19 Ora, nós sabemos que tudo o que a lei diz, aos que estão debaixo da lei o diz, para que se cale toda boca e todo o mundo fique sujeito ao juízo de Deus;

20 porquanto pelas obras da lei nenhum homem será justificado diante dele; pois o que vem pela lei é o pleno conhecimento do pecado.

21 Mas agora, sem lei, tem-se manifestado a justiça de Deus, que é atestada pela lei e pelos profetas;

22 isto é, a justiça de Deus pela fé em Jesus Cristo para todos os que crêem; pois não há distinção.

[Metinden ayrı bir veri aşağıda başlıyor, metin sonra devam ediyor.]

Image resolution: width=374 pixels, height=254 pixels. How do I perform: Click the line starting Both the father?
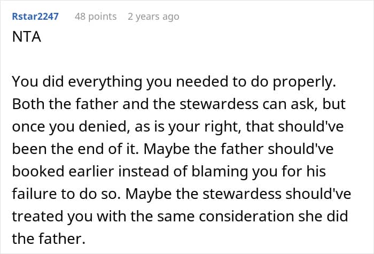(x=179, y=104)
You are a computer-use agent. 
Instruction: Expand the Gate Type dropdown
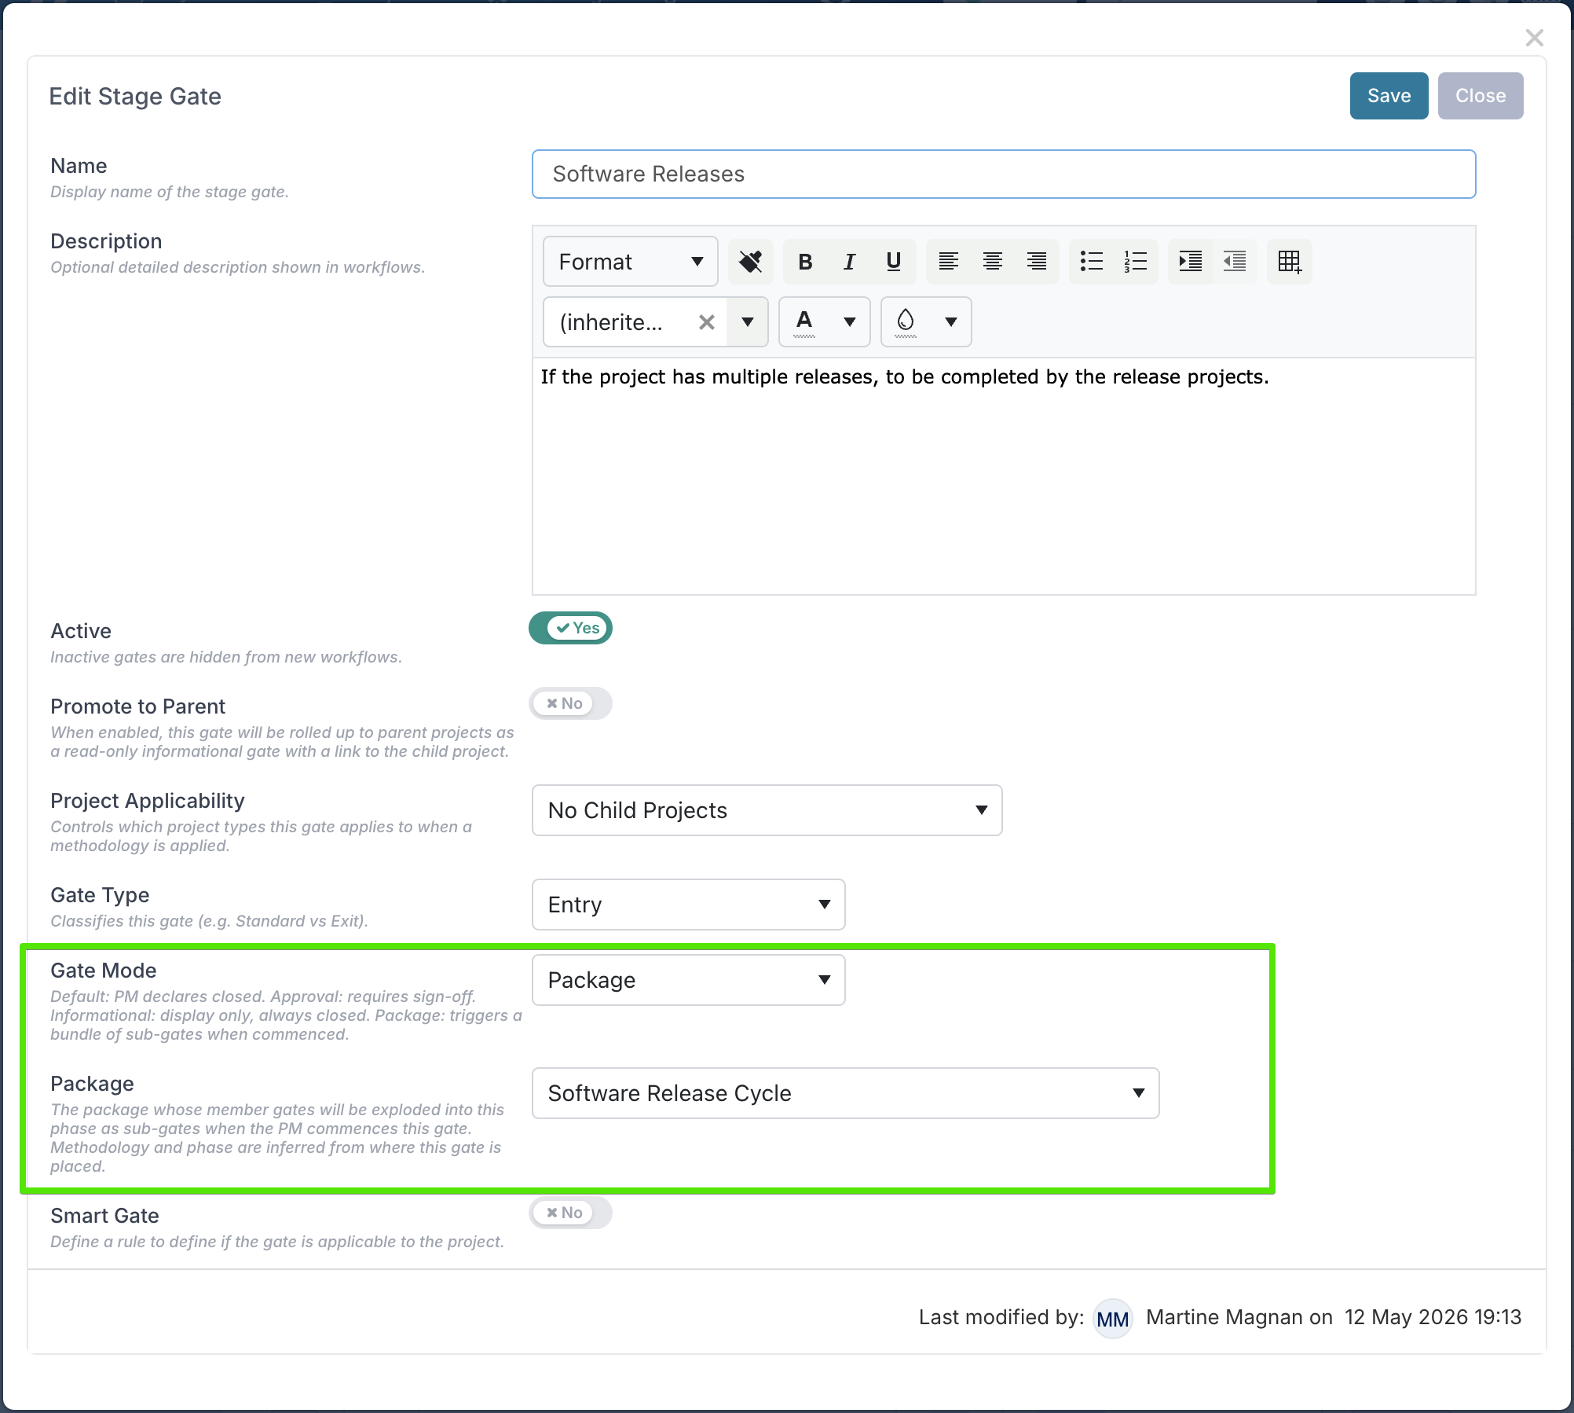688,905
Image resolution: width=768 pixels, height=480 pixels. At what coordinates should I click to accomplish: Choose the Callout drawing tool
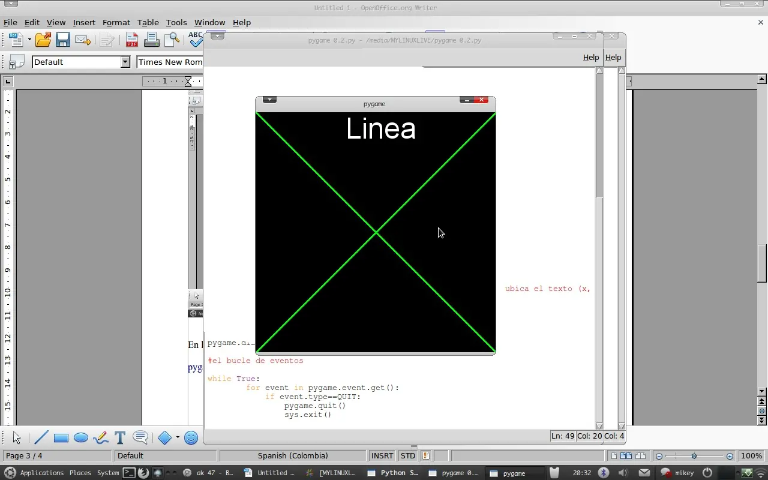point(140,437)
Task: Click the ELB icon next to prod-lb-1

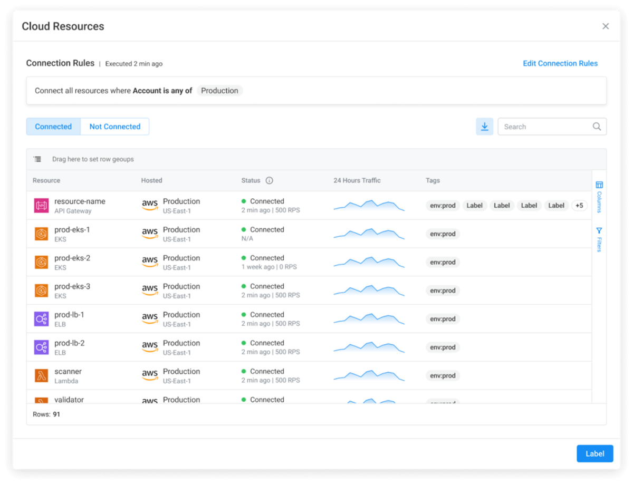Action: point(41,319)
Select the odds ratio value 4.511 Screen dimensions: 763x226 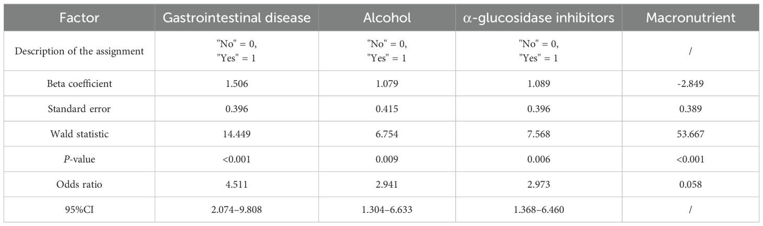coord(237,185)
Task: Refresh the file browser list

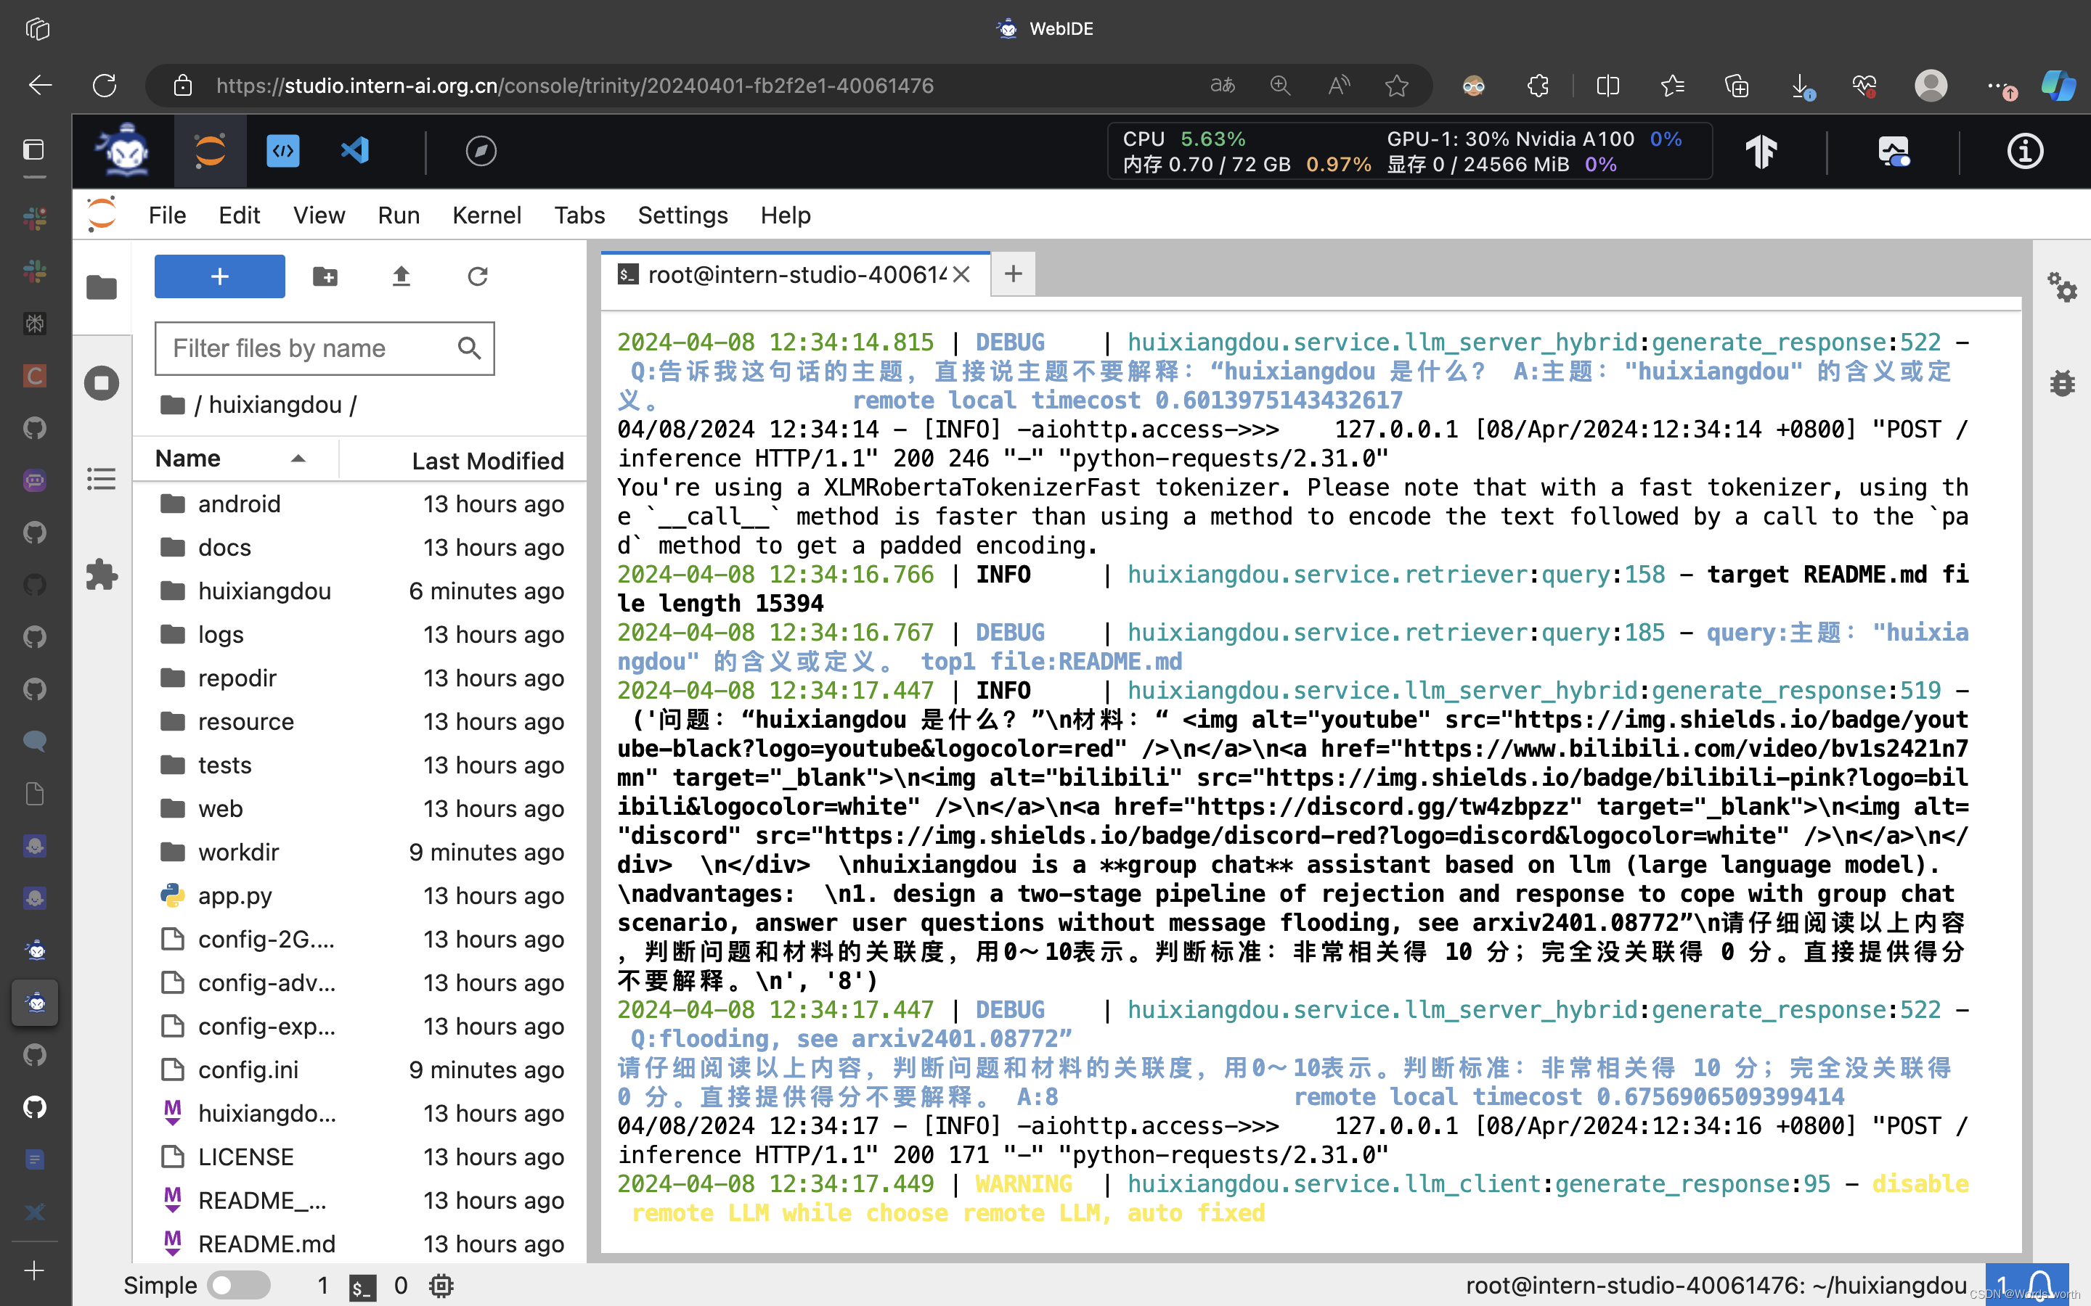Action: pyautogui.click(x=477, y=276)

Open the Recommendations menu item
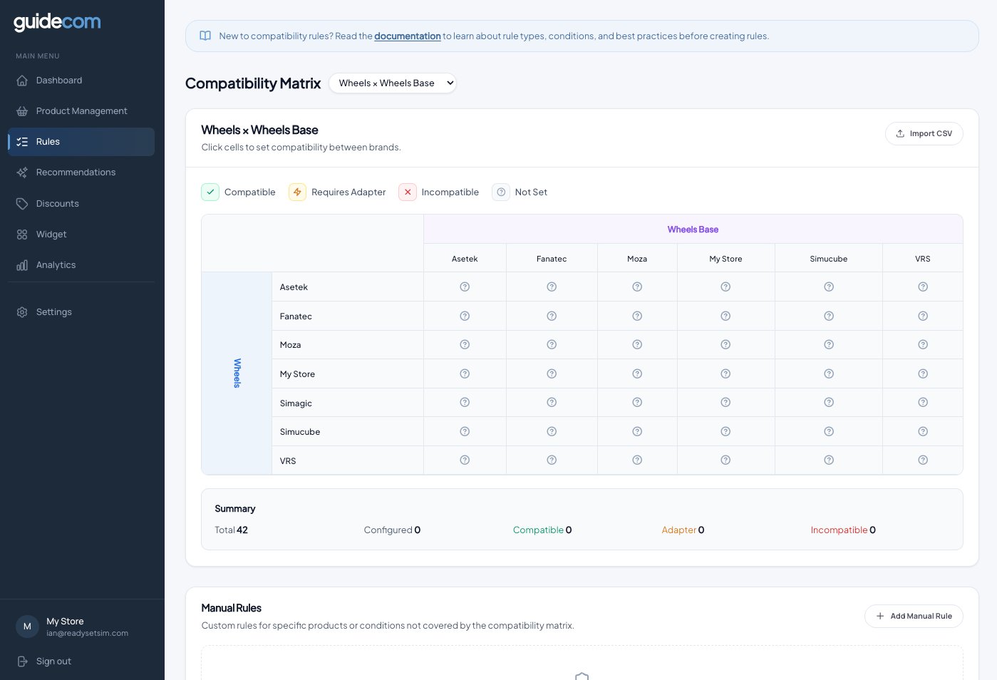(x=76, y=172)
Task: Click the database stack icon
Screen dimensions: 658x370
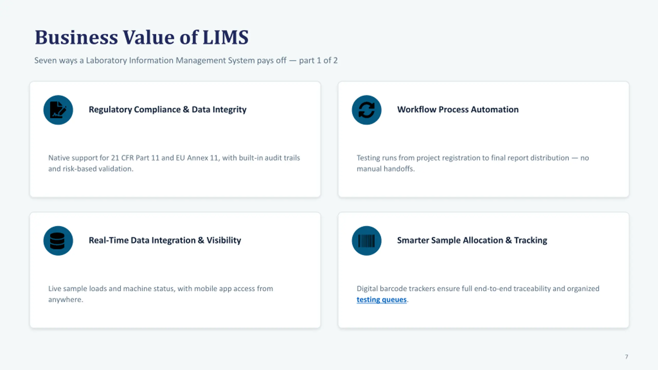Action: 58,241
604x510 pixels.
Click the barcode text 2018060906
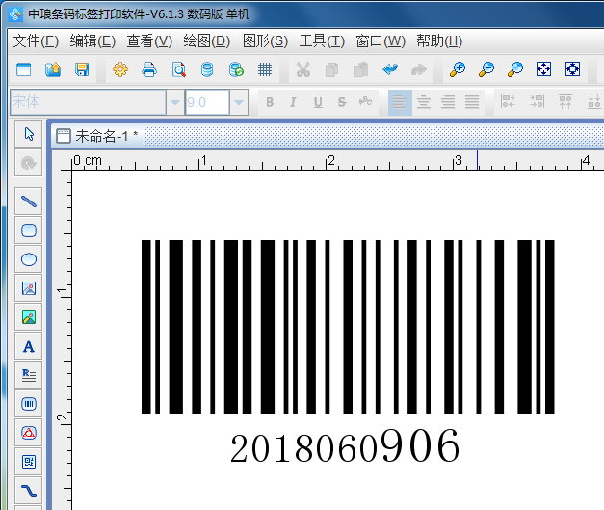point(345,446)
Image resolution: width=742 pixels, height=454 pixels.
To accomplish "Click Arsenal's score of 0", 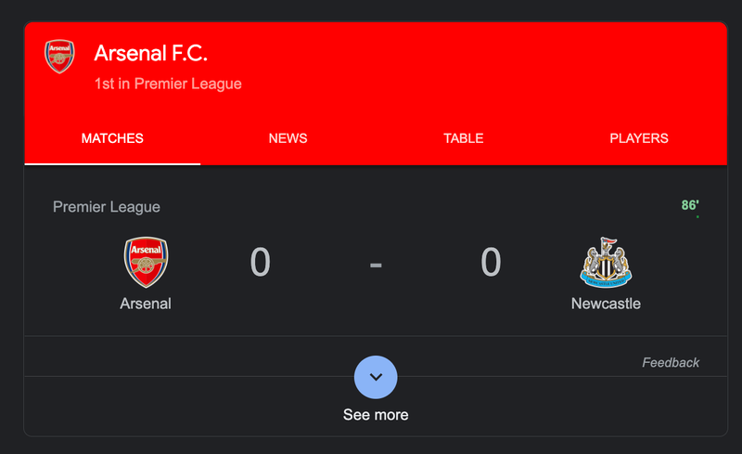I will (x=261, y=263).
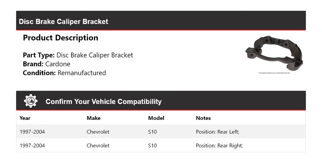Image resolution: width=322 pixels, height=163 pixels.
Task: Click the fine print under product image
Action: (274, 73)
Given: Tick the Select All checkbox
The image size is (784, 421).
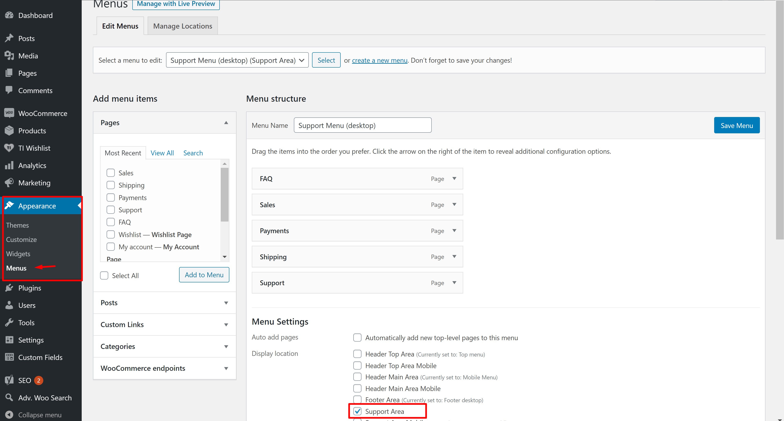Looking at the screenshot, I should (x=104, y=275).
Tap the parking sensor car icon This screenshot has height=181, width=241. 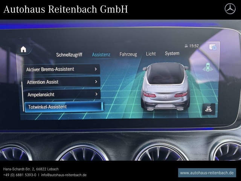[207, 67]
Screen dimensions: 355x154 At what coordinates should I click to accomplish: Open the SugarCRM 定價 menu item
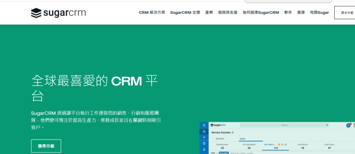[185, 13]
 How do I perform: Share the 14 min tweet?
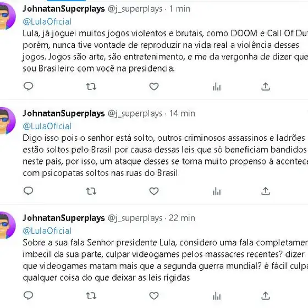265,191
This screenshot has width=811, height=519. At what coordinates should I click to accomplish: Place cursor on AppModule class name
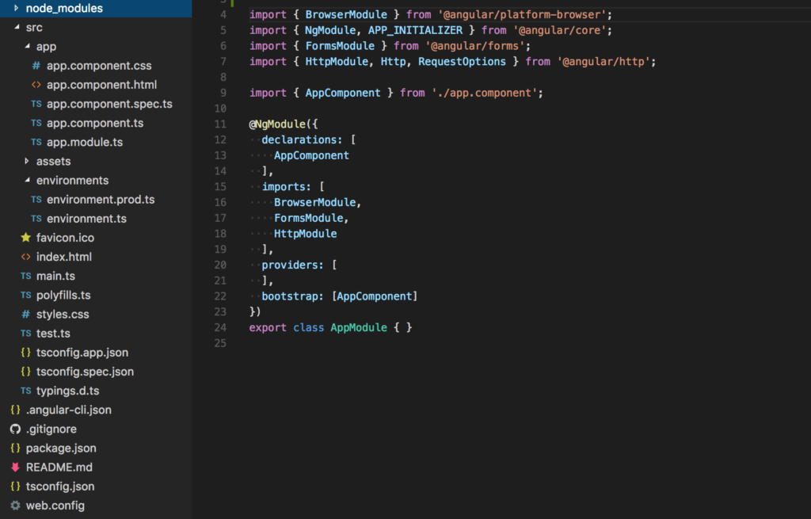358,327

23 Porque todos pecaram e destituídos estão da glória de Deus;

24 sendo justificados gratuitamente pela sua graça, mediante a redenção que há em Cristo Jesus,

25 ao qual Deus propôs como propiciação, pela fé, no seu sangue, para demonstração da sua justiça por ter ele na sua paciência, deixado de lado os delitos outrora cometidos;

26 para demonstração da sua justiça neste tempo presente, para que ele seja justo e também justificador daquele que tem fé em Jesus.

27 Onde está logo a jactância? Foi excluída. Por que lei? Das obras? Não; mas pela lei da fé.

28 concluímos pois que o homem é justificado pela fé sem as obras da lei.

29 É porventura Deus somente dos judeus? Não é também dos gentios? Também dos gentios, certamente,

30 se é que Deus é um só, que pela fé há de justificar a circuncisão, e também por meio da fé a incircuncisão.

31 Anulamos, pois, a lei pela fé? De modo nenhum; antes estabelecemos a lei.